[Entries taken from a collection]
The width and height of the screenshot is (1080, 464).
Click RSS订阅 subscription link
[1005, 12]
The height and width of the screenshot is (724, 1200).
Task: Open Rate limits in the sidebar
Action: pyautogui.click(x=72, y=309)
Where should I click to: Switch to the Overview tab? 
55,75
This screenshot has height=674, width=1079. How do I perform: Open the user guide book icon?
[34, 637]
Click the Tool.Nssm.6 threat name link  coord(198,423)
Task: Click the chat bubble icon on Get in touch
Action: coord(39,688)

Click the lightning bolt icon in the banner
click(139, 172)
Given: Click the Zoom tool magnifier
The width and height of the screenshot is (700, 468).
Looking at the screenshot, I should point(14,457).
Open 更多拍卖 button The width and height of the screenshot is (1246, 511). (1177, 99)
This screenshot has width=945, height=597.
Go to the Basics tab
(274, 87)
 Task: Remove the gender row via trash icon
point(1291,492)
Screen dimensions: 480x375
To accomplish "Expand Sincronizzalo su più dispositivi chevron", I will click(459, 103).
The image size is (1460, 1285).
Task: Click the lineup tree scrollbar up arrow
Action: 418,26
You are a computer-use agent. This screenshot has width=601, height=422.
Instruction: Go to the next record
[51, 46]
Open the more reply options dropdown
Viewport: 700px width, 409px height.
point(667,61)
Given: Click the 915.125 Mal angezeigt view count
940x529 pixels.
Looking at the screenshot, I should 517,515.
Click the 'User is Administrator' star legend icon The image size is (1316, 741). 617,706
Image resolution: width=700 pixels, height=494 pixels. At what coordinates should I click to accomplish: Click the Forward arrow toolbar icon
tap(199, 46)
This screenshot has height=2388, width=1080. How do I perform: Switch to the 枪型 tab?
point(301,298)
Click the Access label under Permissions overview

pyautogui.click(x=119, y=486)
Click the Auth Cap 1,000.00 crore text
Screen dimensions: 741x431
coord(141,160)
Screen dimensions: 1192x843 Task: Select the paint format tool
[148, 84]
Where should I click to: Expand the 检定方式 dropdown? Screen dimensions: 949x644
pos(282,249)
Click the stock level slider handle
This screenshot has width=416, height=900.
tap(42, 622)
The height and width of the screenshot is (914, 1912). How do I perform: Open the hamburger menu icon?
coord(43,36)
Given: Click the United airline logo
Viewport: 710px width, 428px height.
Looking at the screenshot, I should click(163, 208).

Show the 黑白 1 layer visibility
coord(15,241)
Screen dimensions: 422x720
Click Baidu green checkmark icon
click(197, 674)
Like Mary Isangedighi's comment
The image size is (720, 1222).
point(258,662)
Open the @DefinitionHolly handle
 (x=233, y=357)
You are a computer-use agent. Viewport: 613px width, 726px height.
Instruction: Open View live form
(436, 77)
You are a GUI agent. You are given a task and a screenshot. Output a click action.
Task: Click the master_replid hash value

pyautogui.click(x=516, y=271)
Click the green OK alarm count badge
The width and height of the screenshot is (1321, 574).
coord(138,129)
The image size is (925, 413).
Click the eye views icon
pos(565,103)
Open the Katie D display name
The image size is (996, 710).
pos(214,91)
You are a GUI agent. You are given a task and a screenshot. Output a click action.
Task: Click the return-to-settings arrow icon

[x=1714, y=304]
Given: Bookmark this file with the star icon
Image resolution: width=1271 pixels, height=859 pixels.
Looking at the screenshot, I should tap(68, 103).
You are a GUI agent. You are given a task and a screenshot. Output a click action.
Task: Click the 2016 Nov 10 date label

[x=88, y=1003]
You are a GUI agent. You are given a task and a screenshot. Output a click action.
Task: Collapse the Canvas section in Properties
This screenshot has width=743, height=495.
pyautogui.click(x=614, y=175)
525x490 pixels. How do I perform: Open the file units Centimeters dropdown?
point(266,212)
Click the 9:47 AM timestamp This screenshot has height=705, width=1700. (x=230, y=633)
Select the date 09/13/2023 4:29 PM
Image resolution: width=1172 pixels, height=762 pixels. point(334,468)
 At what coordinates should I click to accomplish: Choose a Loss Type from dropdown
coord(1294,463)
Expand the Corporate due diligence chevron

--- Exercise objective ---
There is a line with "You are a computer-use agent. Viewport: 613px" and a line with "Open the Katie D display name" above. Copy exactly those two lines and all lines between them, with nothing else.

--- Solution to this exercise ---
You are a computer-use agent. Viewport: 613px width, 726px height.
Instruction: Open View live form
(436, 77)
You are a GUI agent. You are given a task and a screenshot. Output a click action.
Task: Click the master_replid hash value

pyautogui.click(x=516, y=271)
Click the green OK alarm count badge
The width and height of the screenshot is (1321, 574).
coord(138,129)
The image size is (925, 413).
Click the eye views icon
pos(565,103)
Open the Katie D display name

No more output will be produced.